The Whitney Museum of American art created Spilling Over: Painting Color in the 1960s, which is on view through August 18, to showcase new acquisitions that tell a more complete story about painters using splatters, drips, and jazzy figures with in-your-face colors.
The AIA Museum of Contemporary Native Arts (MoCNA) in Santa Fe created Action/Abstraction Redefined, on view through July 7, to highlight the way young Native American painters – some of whom went on to have major art careers – channeled the zeitgeist of the East-Coast gallery scene into something with which they could make a personal mark.
The curators at both institutions were thinking along similar lines.

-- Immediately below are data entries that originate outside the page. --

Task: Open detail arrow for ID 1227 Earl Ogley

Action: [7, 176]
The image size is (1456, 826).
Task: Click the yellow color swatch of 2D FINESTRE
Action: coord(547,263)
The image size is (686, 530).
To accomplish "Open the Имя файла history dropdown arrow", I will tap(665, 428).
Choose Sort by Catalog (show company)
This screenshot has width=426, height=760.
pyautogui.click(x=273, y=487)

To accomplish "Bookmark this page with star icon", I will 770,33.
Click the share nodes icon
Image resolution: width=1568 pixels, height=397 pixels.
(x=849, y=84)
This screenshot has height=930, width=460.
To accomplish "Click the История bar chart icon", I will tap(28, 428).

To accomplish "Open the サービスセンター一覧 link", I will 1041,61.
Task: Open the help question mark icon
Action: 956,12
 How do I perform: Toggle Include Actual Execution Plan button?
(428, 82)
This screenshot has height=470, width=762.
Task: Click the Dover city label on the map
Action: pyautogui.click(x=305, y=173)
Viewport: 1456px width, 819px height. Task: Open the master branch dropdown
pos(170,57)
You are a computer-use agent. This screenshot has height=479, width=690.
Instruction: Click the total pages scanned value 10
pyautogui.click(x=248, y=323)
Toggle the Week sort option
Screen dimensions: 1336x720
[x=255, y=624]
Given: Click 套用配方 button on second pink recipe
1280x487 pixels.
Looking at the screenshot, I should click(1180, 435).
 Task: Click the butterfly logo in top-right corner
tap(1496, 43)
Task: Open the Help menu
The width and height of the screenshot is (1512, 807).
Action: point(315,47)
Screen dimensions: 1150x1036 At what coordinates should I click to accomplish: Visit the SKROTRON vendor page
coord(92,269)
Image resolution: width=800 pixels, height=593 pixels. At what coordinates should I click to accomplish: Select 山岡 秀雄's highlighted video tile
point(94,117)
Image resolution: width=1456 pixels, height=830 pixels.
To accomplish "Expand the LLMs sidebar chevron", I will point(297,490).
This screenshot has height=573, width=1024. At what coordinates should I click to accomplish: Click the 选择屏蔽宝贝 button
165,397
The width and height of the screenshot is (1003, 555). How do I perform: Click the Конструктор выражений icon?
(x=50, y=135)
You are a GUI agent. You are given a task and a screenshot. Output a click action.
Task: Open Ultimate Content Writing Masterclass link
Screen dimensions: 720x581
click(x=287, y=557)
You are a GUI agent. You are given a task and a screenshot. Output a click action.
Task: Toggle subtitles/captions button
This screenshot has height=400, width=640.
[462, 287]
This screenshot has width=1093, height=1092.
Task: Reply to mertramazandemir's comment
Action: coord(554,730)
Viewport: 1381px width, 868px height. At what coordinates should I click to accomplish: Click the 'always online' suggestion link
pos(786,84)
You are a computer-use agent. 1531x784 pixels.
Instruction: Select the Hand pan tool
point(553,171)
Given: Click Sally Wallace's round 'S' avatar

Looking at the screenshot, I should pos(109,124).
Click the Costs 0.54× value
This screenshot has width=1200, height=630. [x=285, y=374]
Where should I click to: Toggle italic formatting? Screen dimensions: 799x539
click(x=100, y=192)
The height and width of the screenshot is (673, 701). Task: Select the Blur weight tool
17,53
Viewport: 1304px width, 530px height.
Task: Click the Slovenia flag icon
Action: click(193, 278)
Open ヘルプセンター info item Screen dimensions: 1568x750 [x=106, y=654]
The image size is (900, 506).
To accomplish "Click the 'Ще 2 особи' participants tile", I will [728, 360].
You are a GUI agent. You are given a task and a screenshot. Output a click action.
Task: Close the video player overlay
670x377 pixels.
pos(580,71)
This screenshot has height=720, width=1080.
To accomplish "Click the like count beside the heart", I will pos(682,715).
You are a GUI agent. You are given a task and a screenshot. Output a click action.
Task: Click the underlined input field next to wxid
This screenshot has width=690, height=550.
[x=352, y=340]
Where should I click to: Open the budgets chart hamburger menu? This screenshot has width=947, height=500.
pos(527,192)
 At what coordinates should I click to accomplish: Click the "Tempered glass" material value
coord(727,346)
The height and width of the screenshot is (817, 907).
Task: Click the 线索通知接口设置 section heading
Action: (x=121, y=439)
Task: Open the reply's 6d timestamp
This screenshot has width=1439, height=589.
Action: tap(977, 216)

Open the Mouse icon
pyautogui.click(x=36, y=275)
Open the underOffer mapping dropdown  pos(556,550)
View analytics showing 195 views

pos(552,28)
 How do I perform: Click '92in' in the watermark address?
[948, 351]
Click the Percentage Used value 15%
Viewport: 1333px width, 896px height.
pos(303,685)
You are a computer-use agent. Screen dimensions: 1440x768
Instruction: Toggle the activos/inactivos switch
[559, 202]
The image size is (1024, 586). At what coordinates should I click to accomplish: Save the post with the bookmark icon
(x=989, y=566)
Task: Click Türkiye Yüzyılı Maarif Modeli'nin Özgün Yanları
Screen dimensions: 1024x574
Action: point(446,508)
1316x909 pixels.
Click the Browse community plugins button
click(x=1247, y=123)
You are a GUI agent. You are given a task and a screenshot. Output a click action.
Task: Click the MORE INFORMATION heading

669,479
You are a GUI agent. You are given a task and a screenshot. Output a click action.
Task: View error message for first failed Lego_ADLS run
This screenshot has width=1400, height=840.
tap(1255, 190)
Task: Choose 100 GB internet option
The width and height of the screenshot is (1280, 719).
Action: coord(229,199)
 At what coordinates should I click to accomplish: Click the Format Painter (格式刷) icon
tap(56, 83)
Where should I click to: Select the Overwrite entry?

Although Spilling Over features Morris Louis, Kenneth Noland, Frank Stella, and other icons of the wall-sized color painting movement sweeping through New York galleries in the Sixties, the curators wanted to make sure that the public understood that there were female, Native American, and African-American color painters experimenting with these trends, too.
The Whitney has given Sam Gilliam’s draped and splattered canvas a place of honor at the end of the two-gallery vista. He was one of the few African-American artists to gain coverage in Artforum back in the day, but is largely unknown to younger art-going audiences.
At the opposite end of the space, the curators showcase an electrifying neon canvas by Alan Loving, the first African-American to have a solo show at the Whitney in the late Sixties.
Color-figure work by Cherokee artist Kay Walking Stick is featured alongside other painters like Harlem’s Edith Amos and Alex Katz, who slathered color across figurative canvases. It’s all about introducing art-lovers to new faces in the canon of American Art.
While women and artists of color were trying to get their work on the walls of New York museums and galleries, up-and-coming Native American abstractionists were waging a different type of battle for acceptance – a struggle that led to the birth of the Institute of American Indian Arts (IAIA) in the early Sixties.

Hard-edged 1968 acrylic by Hopi/Pima artist Frances Makil, incorporating cultural motifs in the MoCNA show
Contemporary abstract work by Native American Modernists in the late 1950s was typically rejected from competitive and museum-curated art shows. Juries and curators were clearly biased toward traditional forms of expression, and young innovators bristled at being told to “stay in their place.”
When the Institute of American Indian Arts opened in 1962, the next generation seized the opportunity to put their mark on what was setting the art market on fire – big, expressive abstraction; atmospheric color field works; and geometry.
These works, some of which were accessed into MoCNA from the Bureau of Indian Affairs, tell quite a compelling story about early-stage experimentation and the opportunity that the arts-education initiative provided to emerging artists out West. The years spent making work at IAIA gave a kick-start to careers of some of the best-known native artists today – T.C. Cannon, Fritz Scholder, and George Morrison. Judge by the results you see here.
The MoCNA curators also wanted to make space for women in their exhibition, too, such as Frances Makil. The 1965 pastel by Hopi/Choctaw artist Linda Lomahaftewa uses the artist’s own culture as inspiration, but the lines and spirals echo some of the Whitney’s own abstract, meditative canvases by Lee Krasner, who also drew energy from spirit worlds.
Both shows open the doors to new faces to widen the conversation about color-painting history, and these paintings all have a lot to say.